OSTI’s Architecture for Accelerating Scientific Discovery involves taking DOE funded research and building a number of separate products that are then integrated into the Science Accelerator. This product provides access to technical reports, more than 5 million scientific e-prints, more than 2 million publicly available citations, more than 24,000 patents, and more than 500 websites and databases. PAGES will be added to this architecture to fill the gap for DOE sponsored journal literature.
Science.gov integrates DOE with other federal agency R&D results. Worldwidescience.org then adds Science.gov to the results of more than 70 national science portals via a single global science portal. This is OSTI’s largest collection since it runs worldwidescience.org on behalf of the Worldwide Science Alliance.
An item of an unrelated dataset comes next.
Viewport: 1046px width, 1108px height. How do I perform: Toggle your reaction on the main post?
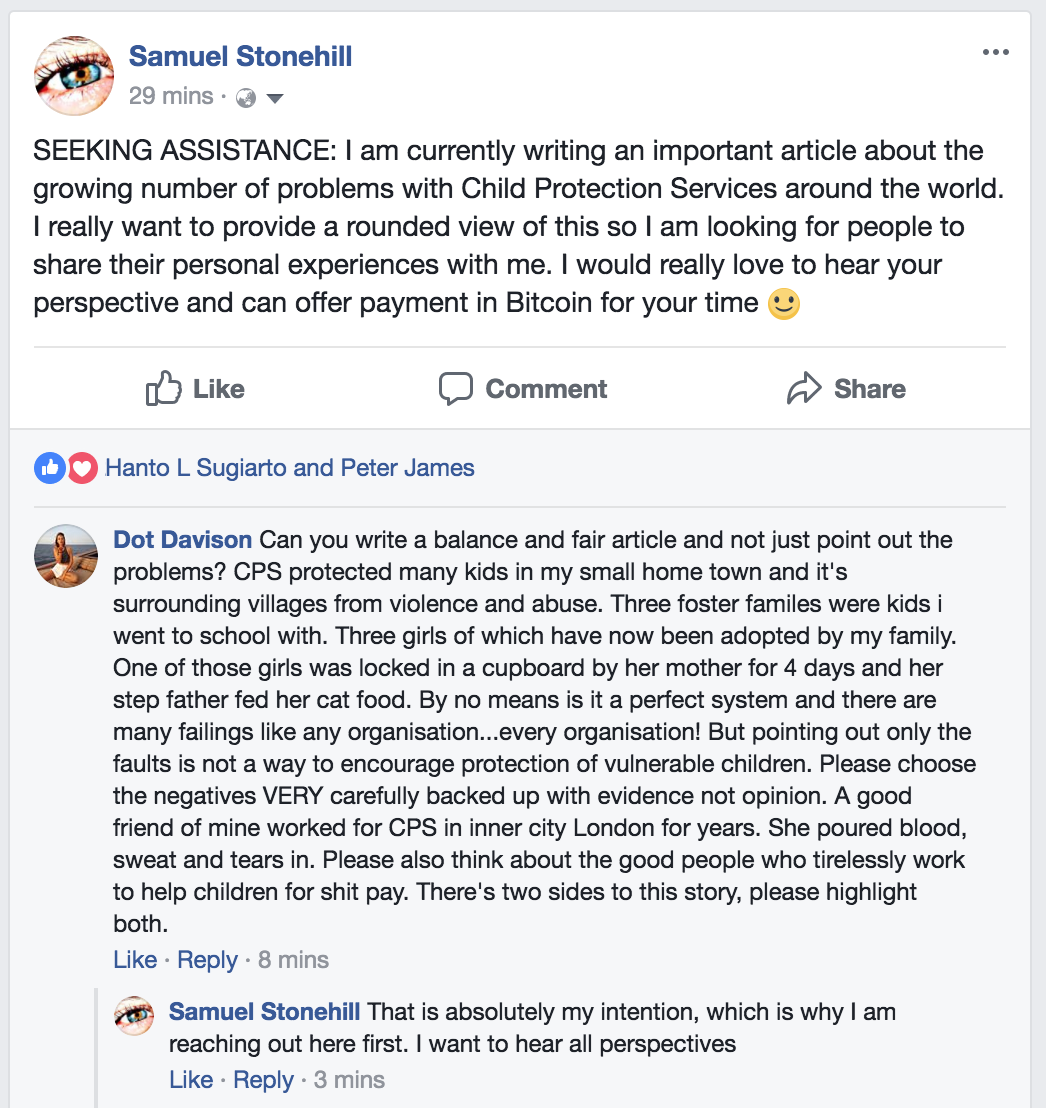194,388
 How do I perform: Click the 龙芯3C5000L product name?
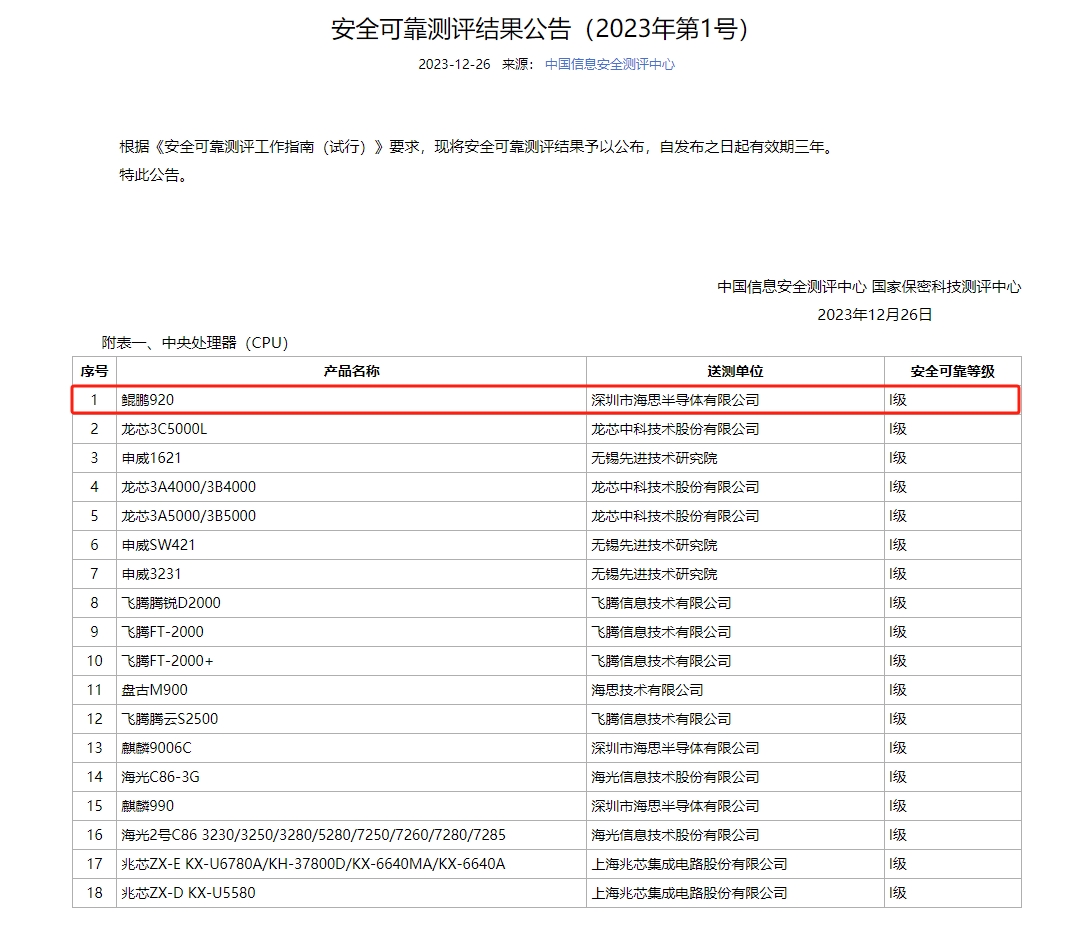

CENDI Meritorious Service Awards
The award committee, comprised of Mr. Gardner, Ms. Gheen, and Ms. Wilson, met by teleconference on December 18, 2012. Mr. Hagen announced the awards. Annie Simpson, USGS Alternate and Science.gov co-chair, was selected for going above and beyond the expectations for Science.gov, bringing enthusiasm, creativity, and unbelievable persistence and determination to revitalizing the Promotions Group. Mr. Huffine accepted the award on Ms. Simpson’s behalf. Ms. Simpson, who joined the event via teleconference, thanked the group and continued to encourage the CENDI members to provide staff resources for Science.gov. She thanked Ms. Gheen, Science.gov co-chair, and others for their help and support.
Lisa Weber, NARA Principal and former Chair of CENDI, was selected to receive the award in recognition of her tireless and inspiring leadership of CENDI as it grew in strength during two years of dramatic change. Ms. Weber accepted the award and stated that she had learned a lot during her tenure. She thanked the members, her Deputy Chair, Jerry Sheehan, and the Secretariat, for their support.
The public portion of this meeting adjourned.